→ ABOUT THIS TASK: Pick up the blog post below on whether non-fiction needs taboo ideas to sell, and keep writing from the sentence after its last one.

→ READING PASSAGE:

Do You Need To Be Taboo These Days To Really Sell Your (Non-Fiction) Work?
Interesting point from Scott Alexander at Slate Star Codex in a really smart longread on the "Intellectual Dark Web" (stupid fucking name, though I like and respect the guy who came up with it):
I'd go further and say that more taboo ideas are more likely to generate famous spokespeople. If you can't think of any modern feminists with star power, you can always go back to the 1970s and find people like Gloria Steinem and Andrea Dworkin - who made waves by being at least as outrageous then as the IDW is now. If Ta-Nehisi Coates isn't famous enough for you, Martin Luther King and Malcolm X certainly will be. Malcolm X didn't get more famous than Ta-Nehisi Coates by being more well-liked, he got famous by being as controversial and threatening and feared as Coates is accepted.

→ RAW DATA:
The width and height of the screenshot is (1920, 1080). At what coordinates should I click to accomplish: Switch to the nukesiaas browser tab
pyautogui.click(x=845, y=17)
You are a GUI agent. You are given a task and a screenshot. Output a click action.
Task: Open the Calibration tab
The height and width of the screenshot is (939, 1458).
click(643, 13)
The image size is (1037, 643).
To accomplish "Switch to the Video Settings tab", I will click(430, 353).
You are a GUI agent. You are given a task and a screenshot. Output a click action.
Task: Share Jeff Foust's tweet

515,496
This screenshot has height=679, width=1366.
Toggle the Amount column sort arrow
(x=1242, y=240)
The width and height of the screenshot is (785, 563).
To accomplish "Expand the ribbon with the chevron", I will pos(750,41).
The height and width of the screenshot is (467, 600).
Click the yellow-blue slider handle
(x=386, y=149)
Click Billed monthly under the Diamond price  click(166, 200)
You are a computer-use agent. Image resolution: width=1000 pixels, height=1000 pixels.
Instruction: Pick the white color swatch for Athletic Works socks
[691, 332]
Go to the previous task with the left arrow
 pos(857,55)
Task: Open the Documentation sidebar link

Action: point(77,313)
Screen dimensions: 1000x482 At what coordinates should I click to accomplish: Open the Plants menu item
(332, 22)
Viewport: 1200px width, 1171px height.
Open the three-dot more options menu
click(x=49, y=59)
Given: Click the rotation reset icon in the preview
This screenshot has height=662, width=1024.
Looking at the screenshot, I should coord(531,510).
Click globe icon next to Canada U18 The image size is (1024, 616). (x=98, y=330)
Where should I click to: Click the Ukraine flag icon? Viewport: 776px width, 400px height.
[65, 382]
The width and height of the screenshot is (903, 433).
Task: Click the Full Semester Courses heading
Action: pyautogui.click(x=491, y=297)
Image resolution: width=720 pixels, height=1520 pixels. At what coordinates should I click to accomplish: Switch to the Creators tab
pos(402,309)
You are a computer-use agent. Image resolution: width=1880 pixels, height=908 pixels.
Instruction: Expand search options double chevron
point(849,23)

→ THE ANSWER:
He continues:
I think there's definitely a phenomenon to be explained, and I think "crowded field" is a big part of it. In my own experience, my blog posts promoting orthodox opinions are generally ignored; my blog posts promoting controversial opinions go viral and win me lots of praise. I assume this is because my orthodox blog posts are trying to outcompete the people at Vox (highly-polished, Ivy-League-educated mutants grown in vats by a DARPA project to engineer the perfect thinkpiece writer), and my controversial blog posts are trying to outcompete three randos with blogs that consistently confuse "there" and "their". Winning one competition is much easier than winning the other - and the prize for winning either is "the attention of about 50% of the population."








You don't have to be taboo. But if you want to stand out unsurprisingly you have to do something different from everyone else to stand out.